6. I took my first dose of testosterone on my 21st birthday and went to a gay bar that night to celebrate. I’d been afraid to start testosterone because I thought it would make me less attractive. As it turned out, this was an unfounded fear. As the months stretched on, the deep, unnamable discomfort I’d felt my whole life started to fade. My confidence grew. I became a regular at the gay bar and relished in the new attention from men. One whispered to me that he liked pulling hair. I let him, because he was already doing it, and he left with strands woven around his fingers.

5. I felt strangely less human every time we had sex, like He was taking something from me. I told myself maybe I was into it, maybe I could learn to like the emptiness.
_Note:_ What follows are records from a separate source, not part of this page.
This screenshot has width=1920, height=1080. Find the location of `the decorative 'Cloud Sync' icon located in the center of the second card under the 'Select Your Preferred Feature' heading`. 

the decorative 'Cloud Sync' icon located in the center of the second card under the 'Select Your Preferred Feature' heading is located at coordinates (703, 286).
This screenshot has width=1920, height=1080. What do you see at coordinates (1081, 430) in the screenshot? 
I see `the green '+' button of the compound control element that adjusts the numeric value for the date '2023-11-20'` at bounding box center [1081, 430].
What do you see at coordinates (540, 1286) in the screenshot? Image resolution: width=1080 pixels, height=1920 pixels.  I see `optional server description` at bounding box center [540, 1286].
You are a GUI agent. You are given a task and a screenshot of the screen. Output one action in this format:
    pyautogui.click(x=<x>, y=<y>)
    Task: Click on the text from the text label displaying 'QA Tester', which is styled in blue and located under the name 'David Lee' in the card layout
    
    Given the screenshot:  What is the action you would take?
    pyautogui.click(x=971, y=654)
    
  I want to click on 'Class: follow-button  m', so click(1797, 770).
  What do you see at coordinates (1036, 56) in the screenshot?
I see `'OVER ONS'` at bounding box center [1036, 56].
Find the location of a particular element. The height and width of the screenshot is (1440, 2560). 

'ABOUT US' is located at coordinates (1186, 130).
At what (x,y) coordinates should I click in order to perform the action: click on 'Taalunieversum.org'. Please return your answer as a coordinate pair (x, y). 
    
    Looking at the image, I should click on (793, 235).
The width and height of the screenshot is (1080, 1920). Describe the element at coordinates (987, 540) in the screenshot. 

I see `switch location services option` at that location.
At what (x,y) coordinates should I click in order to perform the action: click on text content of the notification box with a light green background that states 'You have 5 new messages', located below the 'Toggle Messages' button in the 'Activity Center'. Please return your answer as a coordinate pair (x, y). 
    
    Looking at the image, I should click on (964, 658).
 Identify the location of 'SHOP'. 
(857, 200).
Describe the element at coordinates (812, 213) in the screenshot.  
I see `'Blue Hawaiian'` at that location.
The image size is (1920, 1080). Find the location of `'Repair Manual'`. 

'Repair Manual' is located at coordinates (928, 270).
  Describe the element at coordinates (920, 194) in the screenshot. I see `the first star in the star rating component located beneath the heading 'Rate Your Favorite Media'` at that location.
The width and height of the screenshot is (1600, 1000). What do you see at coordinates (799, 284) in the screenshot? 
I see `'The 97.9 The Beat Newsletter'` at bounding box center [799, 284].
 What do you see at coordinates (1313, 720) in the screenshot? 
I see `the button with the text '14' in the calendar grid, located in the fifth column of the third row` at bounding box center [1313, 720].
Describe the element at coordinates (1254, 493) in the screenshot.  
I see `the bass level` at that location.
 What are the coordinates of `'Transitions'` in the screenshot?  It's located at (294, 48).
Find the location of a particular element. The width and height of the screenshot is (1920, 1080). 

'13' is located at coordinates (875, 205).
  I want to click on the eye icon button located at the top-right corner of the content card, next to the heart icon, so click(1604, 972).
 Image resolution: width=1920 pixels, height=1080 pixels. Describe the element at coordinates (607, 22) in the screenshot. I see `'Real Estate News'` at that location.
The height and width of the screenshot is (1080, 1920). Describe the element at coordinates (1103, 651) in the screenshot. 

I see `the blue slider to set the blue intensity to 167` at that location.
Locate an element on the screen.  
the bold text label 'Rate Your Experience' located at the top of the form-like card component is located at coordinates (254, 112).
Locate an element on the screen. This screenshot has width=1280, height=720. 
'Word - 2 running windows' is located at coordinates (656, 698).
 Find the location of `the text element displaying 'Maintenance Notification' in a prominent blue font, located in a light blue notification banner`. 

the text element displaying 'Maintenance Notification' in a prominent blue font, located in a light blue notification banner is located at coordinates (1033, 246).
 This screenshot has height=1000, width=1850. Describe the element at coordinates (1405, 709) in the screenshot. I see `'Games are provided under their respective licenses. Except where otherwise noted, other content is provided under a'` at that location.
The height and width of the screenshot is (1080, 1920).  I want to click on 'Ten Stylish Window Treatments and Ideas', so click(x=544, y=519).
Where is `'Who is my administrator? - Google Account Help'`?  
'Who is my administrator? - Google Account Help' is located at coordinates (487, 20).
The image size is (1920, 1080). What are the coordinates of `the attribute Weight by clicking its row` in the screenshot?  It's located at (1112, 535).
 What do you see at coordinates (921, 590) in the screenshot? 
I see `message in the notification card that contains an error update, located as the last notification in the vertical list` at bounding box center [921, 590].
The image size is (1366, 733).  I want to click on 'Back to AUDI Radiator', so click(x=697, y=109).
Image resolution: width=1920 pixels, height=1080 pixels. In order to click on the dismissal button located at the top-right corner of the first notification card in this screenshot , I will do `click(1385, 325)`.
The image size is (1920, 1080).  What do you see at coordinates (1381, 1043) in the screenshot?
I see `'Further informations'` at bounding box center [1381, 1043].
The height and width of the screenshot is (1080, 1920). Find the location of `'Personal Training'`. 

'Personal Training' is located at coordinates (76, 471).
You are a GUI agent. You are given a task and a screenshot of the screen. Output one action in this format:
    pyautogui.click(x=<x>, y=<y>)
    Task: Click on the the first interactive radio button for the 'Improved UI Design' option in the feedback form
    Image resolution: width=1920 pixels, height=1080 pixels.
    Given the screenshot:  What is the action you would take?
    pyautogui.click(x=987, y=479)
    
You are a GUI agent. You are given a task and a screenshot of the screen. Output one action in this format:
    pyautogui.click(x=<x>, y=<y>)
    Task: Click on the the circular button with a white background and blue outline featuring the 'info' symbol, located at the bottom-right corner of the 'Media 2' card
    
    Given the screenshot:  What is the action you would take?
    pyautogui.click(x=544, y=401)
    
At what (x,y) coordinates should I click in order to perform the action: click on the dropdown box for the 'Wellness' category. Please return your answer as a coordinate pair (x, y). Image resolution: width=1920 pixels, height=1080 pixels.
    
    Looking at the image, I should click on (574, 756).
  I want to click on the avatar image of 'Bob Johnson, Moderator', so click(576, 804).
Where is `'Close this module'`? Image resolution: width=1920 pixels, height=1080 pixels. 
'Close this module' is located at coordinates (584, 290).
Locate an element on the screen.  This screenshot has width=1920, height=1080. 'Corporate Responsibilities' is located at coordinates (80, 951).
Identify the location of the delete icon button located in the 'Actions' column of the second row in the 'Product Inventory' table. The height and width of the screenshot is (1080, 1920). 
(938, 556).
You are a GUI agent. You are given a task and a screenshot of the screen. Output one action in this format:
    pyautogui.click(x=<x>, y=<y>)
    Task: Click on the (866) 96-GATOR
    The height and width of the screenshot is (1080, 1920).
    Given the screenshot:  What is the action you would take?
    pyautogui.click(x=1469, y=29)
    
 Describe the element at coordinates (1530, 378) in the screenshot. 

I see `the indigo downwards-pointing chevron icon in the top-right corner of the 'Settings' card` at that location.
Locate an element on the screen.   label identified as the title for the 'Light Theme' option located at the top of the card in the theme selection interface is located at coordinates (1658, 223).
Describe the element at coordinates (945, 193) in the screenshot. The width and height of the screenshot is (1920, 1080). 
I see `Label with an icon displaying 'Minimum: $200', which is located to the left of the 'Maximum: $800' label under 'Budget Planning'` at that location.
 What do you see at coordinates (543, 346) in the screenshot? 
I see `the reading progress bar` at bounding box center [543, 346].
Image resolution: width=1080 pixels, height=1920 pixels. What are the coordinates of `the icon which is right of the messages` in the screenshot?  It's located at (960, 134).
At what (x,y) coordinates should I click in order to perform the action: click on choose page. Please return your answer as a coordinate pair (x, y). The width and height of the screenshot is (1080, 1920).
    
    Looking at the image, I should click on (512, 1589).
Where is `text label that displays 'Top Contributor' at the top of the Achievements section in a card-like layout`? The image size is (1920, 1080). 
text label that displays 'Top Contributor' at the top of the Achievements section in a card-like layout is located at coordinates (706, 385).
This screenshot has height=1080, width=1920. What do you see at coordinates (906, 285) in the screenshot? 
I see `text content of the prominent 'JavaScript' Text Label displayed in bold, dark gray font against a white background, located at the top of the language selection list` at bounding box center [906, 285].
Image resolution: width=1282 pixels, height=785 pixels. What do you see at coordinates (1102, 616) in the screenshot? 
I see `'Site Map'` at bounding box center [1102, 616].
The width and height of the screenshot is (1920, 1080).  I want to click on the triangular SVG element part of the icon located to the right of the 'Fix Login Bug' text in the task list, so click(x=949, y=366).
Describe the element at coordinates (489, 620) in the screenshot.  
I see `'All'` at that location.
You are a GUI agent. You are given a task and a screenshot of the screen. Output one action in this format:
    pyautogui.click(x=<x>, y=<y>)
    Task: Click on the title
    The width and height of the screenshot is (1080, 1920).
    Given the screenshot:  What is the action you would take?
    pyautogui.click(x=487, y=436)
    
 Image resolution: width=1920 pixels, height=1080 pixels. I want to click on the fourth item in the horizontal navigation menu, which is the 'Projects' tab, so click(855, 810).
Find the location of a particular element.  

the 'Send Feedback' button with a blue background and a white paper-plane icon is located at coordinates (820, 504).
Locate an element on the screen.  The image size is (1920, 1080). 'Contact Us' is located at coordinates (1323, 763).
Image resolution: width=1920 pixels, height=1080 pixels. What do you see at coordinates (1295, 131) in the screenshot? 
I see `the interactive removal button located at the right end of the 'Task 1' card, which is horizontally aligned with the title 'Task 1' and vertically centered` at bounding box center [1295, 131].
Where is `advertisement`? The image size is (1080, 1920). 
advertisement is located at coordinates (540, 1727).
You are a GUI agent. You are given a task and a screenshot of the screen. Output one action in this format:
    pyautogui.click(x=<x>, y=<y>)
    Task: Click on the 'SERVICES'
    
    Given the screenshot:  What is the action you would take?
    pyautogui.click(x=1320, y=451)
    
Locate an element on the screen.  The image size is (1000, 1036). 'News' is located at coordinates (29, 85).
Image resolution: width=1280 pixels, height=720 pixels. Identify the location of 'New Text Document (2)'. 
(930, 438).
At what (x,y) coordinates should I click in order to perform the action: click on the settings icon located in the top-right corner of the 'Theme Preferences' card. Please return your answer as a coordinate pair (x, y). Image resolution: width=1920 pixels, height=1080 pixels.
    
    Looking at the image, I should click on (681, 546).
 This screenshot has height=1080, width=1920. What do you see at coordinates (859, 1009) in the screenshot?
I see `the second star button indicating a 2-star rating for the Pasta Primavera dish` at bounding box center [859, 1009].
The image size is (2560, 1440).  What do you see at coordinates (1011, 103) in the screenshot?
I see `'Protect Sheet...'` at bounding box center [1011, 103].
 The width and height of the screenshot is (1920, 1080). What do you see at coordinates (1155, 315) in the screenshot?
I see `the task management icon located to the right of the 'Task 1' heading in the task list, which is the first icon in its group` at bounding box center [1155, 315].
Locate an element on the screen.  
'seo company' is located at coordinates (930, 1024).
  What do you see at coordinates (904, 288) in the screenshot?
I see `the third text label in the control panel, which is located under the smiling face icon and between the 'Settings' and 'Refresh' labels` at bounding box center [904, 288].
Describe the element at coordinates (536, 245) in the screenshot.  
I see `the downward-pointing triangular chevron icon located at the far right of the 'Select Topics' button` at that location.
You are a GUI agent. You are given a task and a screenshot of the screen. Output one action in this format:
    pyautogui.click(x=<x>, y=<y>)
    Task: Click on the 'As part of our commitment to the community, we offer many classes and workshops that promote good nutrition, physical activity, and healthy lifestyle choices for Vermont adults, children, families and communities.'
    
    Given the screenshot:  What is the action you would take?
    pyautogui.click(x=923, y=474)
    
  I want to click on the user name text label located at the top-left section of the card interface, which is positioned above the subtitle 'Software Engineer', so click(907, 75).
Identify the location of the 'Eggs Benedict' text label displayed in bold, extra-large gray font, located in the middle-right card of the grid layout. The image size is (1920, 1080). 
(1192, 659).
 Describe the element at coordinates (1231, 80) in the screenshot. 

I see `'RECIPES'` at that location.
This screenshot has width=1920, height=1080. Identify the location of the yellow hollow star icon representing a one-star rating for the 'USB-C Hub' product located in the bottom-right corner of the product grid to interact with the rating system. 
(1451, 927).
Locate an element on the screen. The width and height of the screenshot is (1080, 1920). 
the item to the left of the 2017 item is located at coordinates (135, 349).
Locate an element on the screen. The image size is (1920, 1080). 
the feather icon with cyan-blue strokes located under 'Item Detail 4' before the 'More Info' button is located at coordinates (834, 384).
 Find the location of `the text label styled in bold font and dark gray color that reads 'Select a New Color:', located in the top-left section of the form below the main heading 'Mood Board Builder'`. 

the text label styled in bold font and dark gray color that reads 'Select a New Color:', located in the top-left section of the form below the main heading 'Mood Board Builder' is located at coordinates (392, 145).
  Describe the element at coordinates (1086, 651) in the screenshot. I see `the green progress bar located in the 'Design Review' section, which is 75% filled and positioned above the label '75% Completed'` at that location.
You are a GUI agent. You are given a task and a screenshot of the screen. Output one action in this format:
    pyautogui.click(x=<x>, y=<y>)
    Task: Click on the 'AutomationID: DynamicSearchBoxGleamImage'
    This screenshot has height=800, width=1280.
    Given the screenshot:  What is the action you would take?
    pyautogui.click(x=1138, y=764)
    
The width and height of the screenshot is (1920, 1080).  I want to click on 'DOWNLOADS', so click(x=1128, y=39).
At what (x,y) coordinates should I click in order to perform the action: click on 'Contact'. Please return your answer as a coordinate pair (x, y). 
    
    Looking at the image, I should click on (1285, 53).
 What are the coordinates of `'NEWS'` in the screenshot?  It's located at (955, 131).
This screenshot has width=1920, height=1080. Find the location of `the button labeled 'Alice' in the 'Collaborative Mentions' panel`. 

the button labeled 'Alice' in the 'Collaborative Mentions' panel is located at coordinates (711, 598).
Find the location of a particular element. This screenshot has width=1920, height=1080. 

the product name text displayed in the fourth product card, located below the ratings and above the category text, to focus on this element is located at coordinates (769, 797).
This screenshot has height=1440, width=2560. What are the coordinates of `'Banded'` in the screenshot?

4. When I cut my hair short for the first time, I wanted to donate the excess. I’d read about charities that take hair donations for wigs to distribute to cancer patients. The salon didn’t do donations, but she gave me the ponytail to take with me. I never got around to donating it. The hair sat in a drawer in my desk for months, until I moved out and my mom threw it away.

3. Good girl. Boy toy. God, you’re so hot. Yes, sir. You’re a good little bottom. Please, daddy, please. Such a pretty boy.

2. We fought all the time. It was usually my fault. The last fight I started was the last thing I ever did.

1. Once I was gone, my body was finally fully His. He cried, begged, caressed my cheek, apologized. Then He dragged me to the shed, laid me on the table, and picked up His saw. It was hard work. My body was disturbingly real, and panic jolted through His body every time He broke flesh -- He didn’t want to hurt me. He’d never wanted to hurt me. His arms ached as the blade parted skin flesh bone flesh skin. The smell and the sounds and the horror filled the shed, the remains of my body permanently lodged in His brain.